Friday, October 16, 2015

Friday Eye Candy: Transformation


With a background in computer science, it’s no surprise that Sarah Vedeler’s first fabric collection, Transformation, has a solid base in mathematic concepts. However, Sarah’s more recent work history has an artistic bent, designing and digitizing embroidery designs. The influence of both these paths is evident in the Transformation prints, which has both the precise, proportioned feel of sacred geometry and the intricate, swirling details of her embroidery designs.



Tell us a bit about yourself.
I used to be a software engineer, and I have a PhD in computer science. I’m originally from England. I have two children and became a single mom seven years ago. I needed to support myself, and I wanted to be able to stay home with my kids, but also do something for a living that would nourish me on a cellular level. I had made baby clothes for my daughters and decided to design. I fell in love with embroidering on applique and started teaching it at a couple local quilt shops. At Quilt Market in 2009, I met some people from Bernina. They were looking for ways to get quilters interested in embroidery. Then I started designing dies for Accu-Quilt as well. It all just went from there!



Tell us about your first fabric line, Transformation.
It’s based on the concept of sacred geometry—patterns and cycles in nature that repeat themselves and have certain mathematical constants. The fabrics include the infinity symbol and the flower of life, as well as many circle shapes (the circle is the cornerstone of sacred geometry).

How did you choose your color palette?
I went to the Sherwin Williams paint store and came home with a full range of their paint swatches. They must have thought I was crazy! I also grabbed the quarterly newsletter featuring color trends for professional painters, which was featuring bright, festive color schemes, inspired by the upcoming Olympic games in Rio de Janeiro.

Tell us about some of your fabrics.
My favorite would have to be the turquoise and green flower of life. Then there’s also the orange and pink one. I love them all, but those two I am particularly in love with.



And the infinity fabrics—I usually use solid fabrics for applique, because the embroidery creates the design. But I started playing with fussy cutting this print. There are so many fun projects you can create with the circles and the diamonds!

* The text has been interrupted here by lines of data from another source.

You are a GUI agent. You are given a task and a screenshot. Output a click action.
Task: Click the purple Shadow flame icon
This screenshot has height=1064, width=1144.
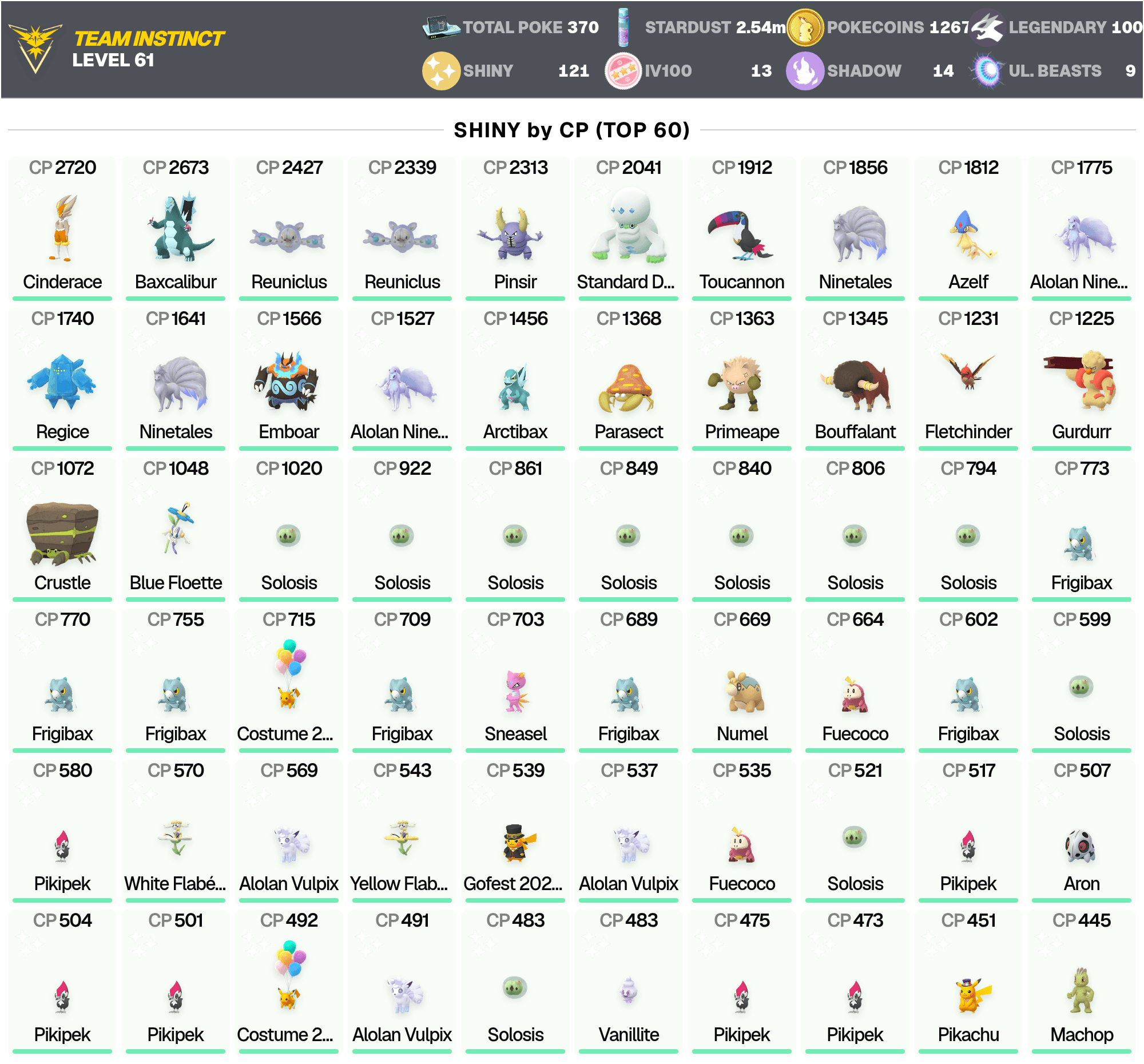coord(804,71)
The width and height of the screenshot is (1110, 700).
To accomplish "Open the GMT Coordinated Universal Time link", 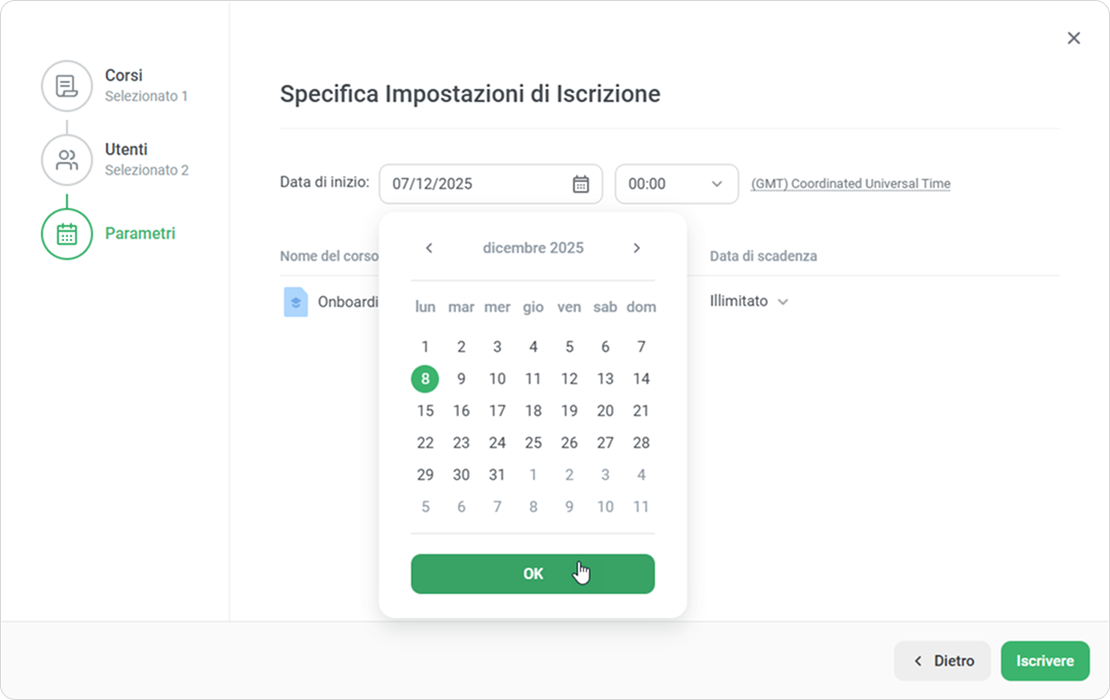I will pos(851,184).
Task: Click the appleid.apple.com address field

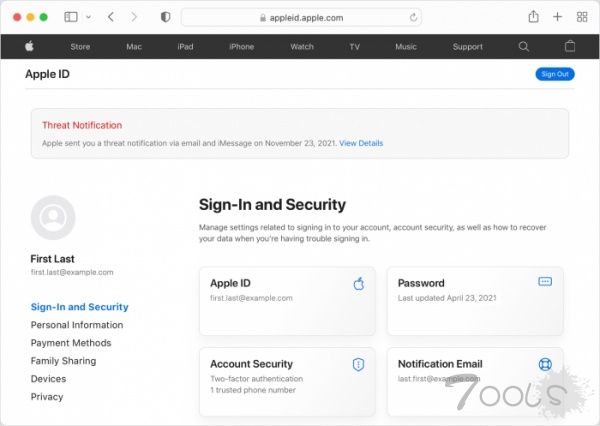Action: pos(300,17)
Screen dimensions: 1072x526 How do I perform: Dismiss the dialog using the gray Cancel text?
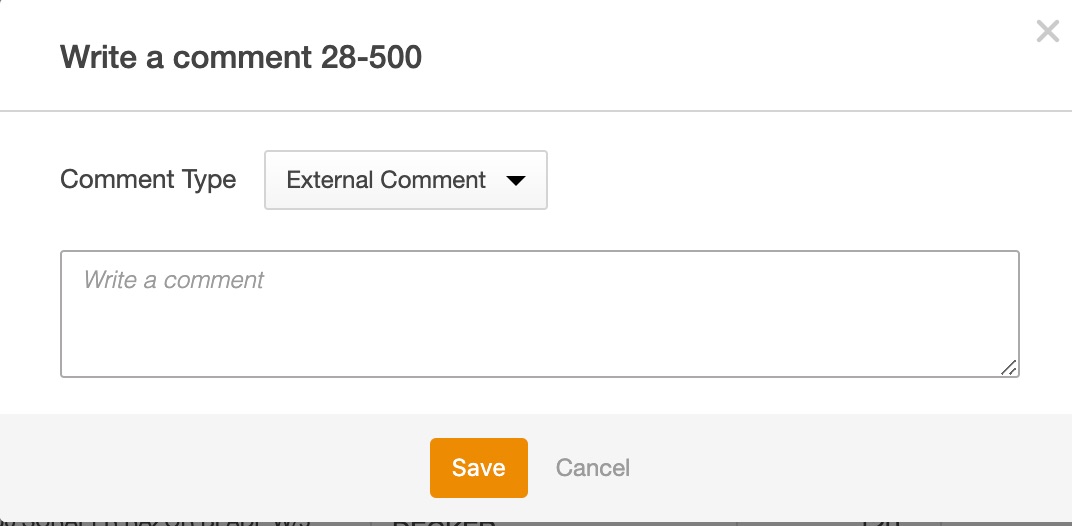point(592,468)
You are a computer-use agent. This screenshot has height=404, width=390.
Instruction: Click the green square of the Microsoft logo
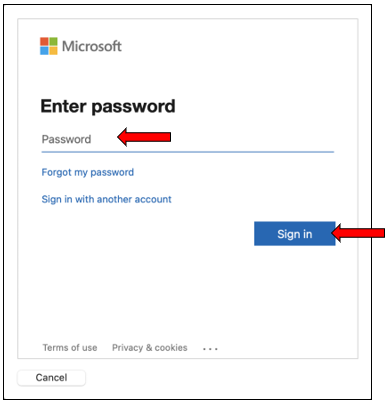click(53, 41)
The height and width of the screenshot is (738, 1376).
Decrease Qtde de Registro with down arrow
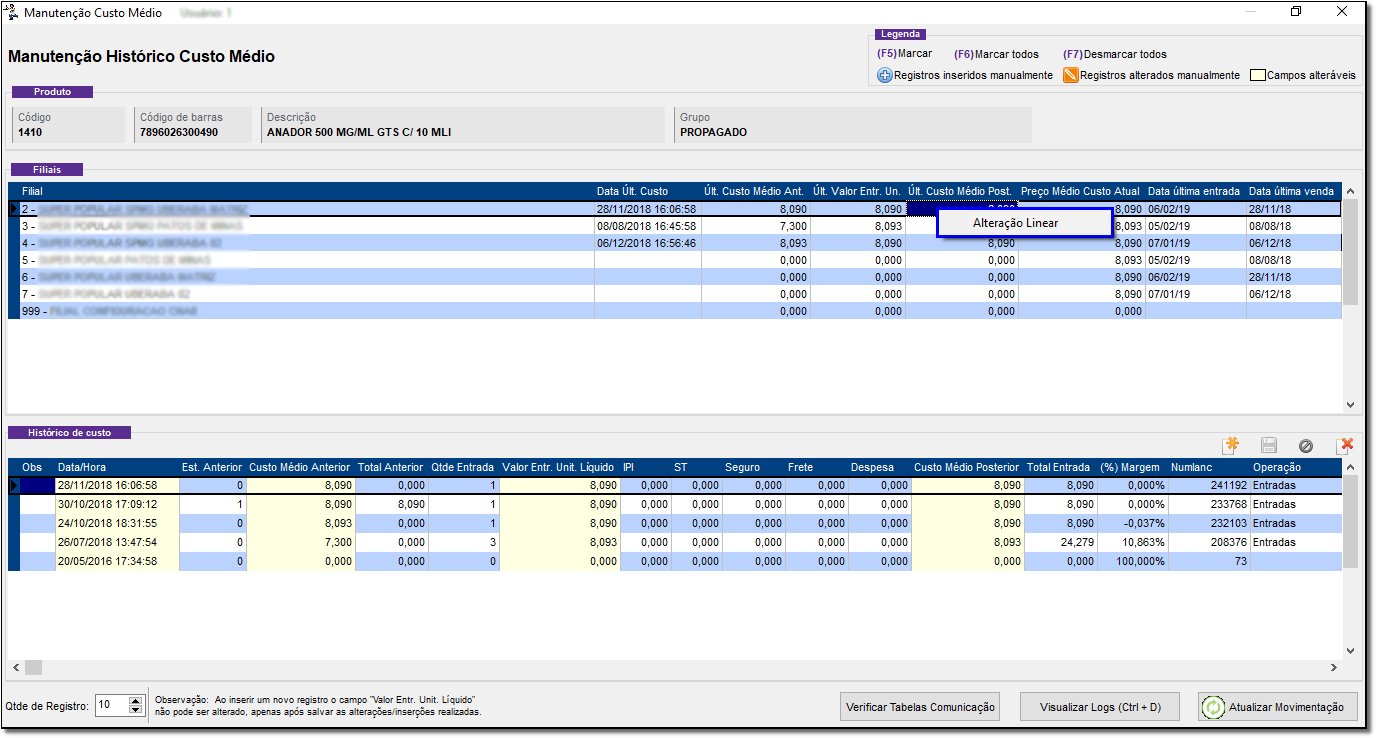tap(136, 711)
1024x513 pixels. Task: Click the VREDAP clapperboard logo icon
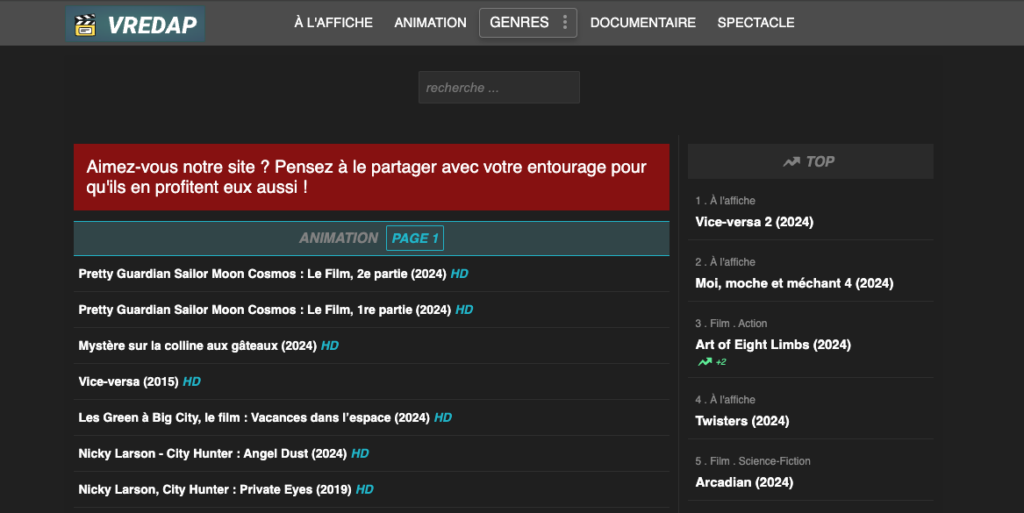[x=87, y=23]
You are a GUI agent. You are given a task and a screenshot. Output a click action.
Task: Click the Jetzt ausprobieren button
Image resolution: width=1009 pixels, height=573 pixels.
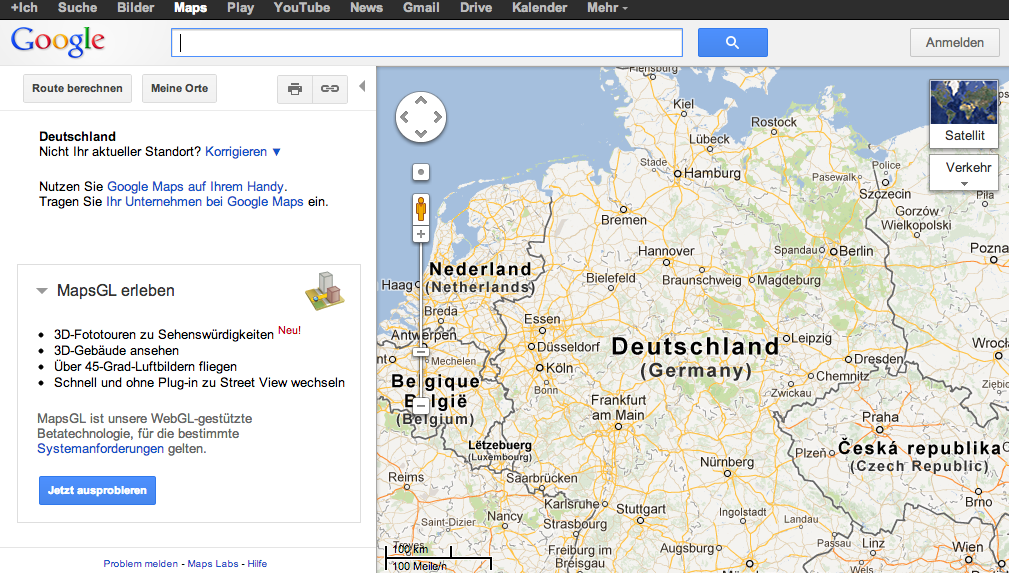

I call the stripe “Aliens with Shades.” It’s a stripe, but when you look at it sideways, it looks like aliens—a football shape with two eyes inside.



How does this fabric line work with your embroidery patterns?
I am in love with what happens with the fabric when you fussy cut it. When I embroider, I usually use the fabric as a backdrop (and stitch designs on top). With these prints, fussy-cut fabric appliques don’t need anything more than a simple outline. So my embroidery comes with two options—a simple outline embroidery for using with the fabric, and then another version for using solid fabric and adding more stitching to it.

Sarah has designed two free quilt patterns using Transformation. One uses a jelly roll, and the other incorporates some of her embroidery work.

Jelly Roll Zig Zag Quilt


Caribbean Cruising


Click here to see the entire Transformation collection.
Click here to visit Sarah's website and see her embroidery designs.
Click here to find Sarah's two free Transformation quilt patterns.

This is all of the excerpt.